In 2014, Grant and his wife, Ann, sold their farm and moved down to Lake Erie. The couple rent a property to house the standardbreds, mares Oaklea Wand and her daughter Magically Hip and their offspring, along with Ann’s riding horses. Recently, the couple were delighted to welcome a pair of newcomers to Norfolk County who share their enthusiasm for horses in general and standardbreds in particular.

“We acquired new neighbours this year in the form of Joe and Karen Hudon. They’re fantastic people. They’ve got maybe seven standardbred broodmares that I get to look after and they are more into cutting horses now I think, western horses, so they ride a lot,” said Grant. “They’re very, very knowledgeable about standardbreds.
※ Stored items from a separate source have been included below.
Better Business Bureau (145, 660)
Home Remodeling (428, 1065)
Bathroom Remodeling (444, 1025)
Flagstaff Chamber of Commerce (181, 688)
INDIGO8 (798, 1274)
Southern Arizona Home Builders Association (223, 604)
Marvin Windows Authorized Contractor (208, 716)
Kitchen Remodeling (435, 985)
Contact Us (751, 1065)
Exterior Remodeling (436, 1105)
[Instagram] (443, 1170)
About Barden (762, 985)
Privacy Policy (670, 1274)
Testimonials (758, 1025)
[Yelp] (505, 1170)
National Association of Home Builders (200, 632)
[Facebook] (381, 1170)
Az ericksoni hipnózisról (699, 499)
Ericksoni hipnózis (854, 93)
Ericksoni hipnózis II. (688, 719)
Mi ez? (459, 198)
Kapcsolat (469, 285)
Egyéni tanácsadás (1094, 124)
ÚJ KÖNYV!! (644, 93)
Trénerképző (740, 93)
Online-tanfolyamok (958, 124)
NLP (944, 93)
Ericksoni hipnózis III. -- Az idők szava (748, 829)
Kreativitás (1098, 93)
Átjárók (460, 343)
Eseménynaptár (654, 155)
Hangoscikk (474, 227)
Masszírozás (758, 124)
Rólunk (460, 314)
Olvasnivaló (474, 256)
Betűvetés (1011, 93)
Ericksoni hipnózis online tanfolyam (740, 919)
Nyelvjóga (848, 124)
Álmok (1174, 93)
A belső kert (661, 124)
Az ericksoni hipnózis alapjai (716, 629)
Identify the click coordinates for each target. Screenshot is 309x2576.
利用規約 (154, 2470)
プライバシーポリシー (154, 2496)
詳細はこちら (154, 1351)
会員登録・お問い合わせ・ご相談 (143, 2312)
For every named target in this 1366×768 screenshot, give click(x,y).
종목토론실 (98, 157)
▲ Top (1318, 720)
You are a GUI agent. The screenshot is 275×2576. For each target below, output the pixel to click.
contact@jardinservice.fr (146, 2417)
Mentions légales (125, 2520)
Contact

Any time I have a question, the slightest little question about a standardbred — whether something happened in a race, breeding — basically their knowledge is encyclopedic. Karen, especially on the pedigree, is deadly. It’s been a pleasure to have them next door.”

Grant may have downsized, but his enthusiasm for standardbreds has not diminished. Last season he did not miss one of Horse Trader’s races and he is looking forward to the rest of the colt’s sophomore season whether he can be there in person or virtually. In October, he will send this year’s youngster, Royalty For Life–Chippies Victory gelding Oscar Pine, up to Walker with the optimism amassed over three decades of breeding, owning and racing trotters.